Data shown

***

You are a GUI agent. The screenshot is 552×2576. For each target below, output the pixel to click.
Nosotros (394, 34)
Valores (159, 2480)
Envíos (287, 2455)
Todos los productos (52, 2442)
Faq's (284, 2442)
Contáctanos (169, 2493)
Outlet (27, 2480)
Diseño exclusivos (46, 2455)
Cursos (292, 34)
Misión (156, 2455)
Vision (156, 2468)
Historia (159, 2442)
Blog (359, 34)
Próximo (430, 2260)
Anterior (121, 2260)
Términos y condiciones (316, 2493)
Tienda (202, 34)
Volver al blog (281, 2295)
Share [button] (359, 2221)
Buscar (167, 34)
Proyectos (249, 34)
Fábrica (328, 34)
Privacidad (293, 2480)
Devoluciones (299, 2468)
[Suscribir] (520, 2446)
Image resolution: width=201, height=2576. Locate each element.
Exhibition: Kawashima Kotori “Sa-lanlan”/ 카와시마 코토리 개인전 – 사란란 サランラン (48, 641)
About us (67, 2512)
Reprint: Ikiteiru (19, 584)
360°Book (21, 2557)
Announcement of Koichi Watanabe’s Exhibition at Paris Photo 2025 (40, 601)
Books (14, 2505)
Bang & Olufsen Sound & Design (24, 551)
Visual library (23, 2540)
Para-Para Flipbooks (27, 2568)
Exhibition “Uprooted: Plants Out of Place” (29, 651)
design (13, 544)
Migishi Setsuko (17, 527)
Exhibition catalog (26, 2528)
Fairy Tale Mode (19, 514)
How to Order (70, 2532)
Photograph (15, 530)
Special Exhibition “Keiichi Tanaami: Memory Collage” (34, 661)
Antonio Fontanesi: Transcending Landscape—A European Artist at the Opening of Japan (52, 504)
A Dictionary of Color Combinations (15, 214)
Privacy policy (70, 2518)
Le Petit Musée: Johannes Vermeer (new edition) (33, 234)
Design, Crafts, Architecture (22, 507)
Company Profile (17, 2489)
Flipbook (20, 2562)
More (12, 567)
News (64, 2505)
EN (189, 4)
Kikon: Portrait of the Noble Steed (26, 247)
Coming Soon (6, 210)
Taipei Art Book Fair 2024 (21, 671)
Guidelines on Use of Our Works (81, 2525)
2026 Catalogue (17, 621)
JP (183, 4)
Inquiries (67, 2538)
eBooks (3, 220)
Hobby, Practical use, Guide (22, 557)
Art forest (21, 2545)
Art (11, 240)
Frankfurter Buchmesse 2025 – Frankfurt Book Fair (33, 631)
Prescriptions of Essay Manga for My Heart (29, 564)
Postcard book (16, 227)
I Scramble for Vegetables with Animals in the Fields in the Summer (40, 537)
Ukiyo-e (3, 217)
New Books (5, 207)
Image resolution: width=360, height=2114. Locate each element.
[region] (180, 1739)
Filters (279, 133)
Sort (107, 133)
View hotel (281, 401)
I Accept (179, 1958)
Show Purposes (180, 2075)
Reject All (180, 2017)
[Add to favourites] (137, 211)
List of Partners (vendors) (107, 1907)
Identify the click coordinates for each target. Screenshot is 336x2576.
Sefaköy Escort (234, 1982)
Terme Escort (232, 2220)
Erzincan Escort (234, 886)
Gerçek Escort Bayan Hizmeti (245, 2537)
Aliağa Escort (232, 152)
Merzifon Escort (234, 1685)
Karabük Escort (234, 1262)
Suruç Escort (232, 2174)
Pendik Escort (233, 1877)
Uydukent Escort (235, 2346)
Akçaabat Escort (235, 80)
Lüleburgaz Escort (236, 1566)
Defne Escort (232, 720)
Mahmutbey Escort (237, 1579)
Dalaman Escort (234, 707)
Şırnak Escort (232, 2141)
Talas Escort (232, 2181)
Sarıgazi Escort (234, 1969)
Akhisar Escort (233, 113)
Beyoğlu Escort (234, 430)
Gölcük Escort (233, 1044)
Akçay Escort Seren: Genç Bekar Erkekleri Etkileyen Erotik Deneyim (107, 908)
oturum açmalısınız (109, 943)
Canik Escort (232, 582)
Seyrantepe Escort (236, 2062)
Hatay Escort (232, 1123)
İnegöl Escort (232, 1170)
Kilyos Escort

***

Which lines of the records above hold the word "Image"? Copy each of them.

Solution
Image resolution: width=201, height=2576. Locate each element.
Image resolution: width=360, height=2114. Locate each element.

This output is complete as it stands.